Excerpt provided:

----

Watchfires date back to our country’s first war and have been common to all wars since then. General Washington used them to signal the ceasefire ending the Revolutionary War.
Reference is made to the use of Watchfires during the Civil War, in the “Battle Hymn of the Republic.”
Watchfires, 21 feet square at the base and 21 feet high were built in rows along the western shore of the Hudson River.
Since 1987, Rockland County’s Vietnam Veterans have come together to build these Watchfires according to the military regulations and specifications of the 1700‘s.
Watchfires are built every year on May 30th, the traditional Memorial Day, at four permanent locations in Rockland County, Clausland Mountain, Piermont Pier, Bowline Park and Gene Levy Park.
The Watchfires are lit at midnight and burn for 24 hours, with veterans standing watch and changing shifts as they did many generations ago.
In Vietnam, the mountain tops were our base camps, a more secure area where a watch was kept through the night, and a special watch was kept when we had a patrol still out--so the symbolism--keeping vigil by the Watchfire for our fallen brothers, our lost patrol that still has not returned, and the patrols of past wars--back to our country’s first soldiers who fought along these very shores.
Before today’s Watchfires are lighted, a rifle with bayonet, boots, and a helmet are placed in a traditional ceremony to honor our fallen brothers.
To commemorate the fallen warrior, an inverted weapon and bayonet--a tool of war and an instrument of peace-- is placed in the ground to symbolically mark the spot where our friend had fallen.
A pair of polished jungle boots, fully laced, is placed at the base of the inverted weapon to symbolize our brother’s place on Earth, where he had fallen while standing up for liberty, in the same manner as patriots of past wars who had also made the supreme sacrifice.
Finally, the helmet is placed atop the inverted weapon to protect our brother and friend, for he would no longer suffer the pain of war.

----

Dataset records:
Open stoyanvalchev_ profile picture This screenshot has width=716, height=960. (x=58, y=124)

----

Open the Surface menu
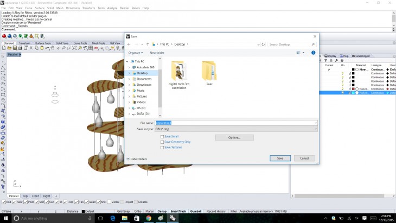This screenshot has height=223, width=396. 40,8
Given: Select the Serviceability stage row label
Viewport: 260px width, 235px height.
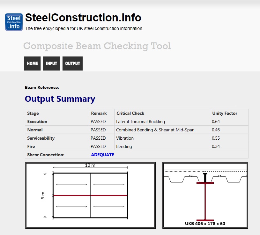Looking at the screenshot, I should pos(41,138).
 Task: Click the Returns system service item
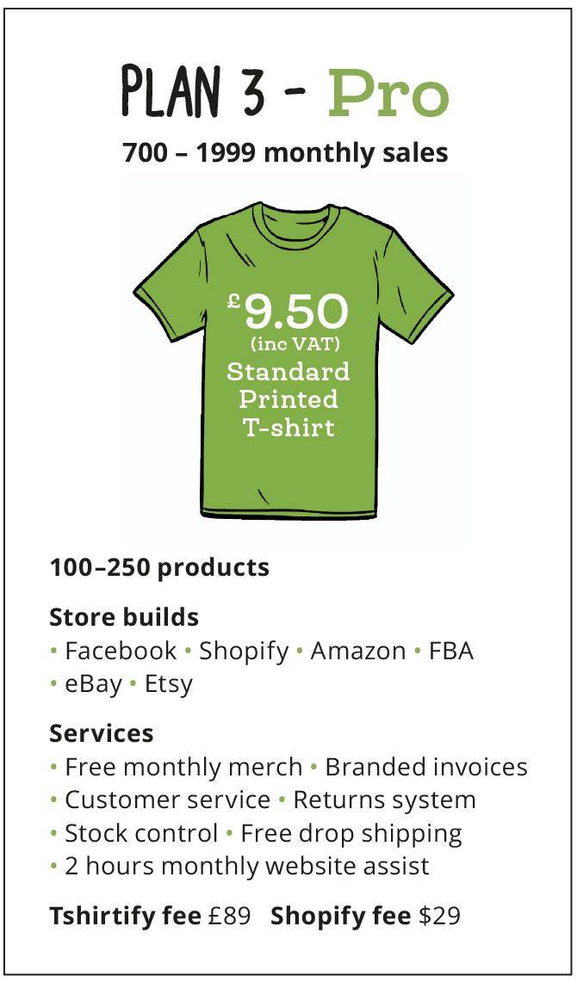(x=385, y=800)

----

What to work on:
1. Output the passage on Watchfires word for word, from "To commemorate the" up to and including "friend had fallen.".
2. List the four permanent locations in Rockland County where the Watchfires passage says the Watchfires are built every year.

Numbered responses:
1.
To commemorate the fallen warrior, an inverted weapon and bayonet--a tool of war and an instrument of peace-- is placed in the ground to symbolically mark the spot where our friend had fallen.

2.
Clausland Mountain
Piermont Pier
Bowline Park
Gene Levy Park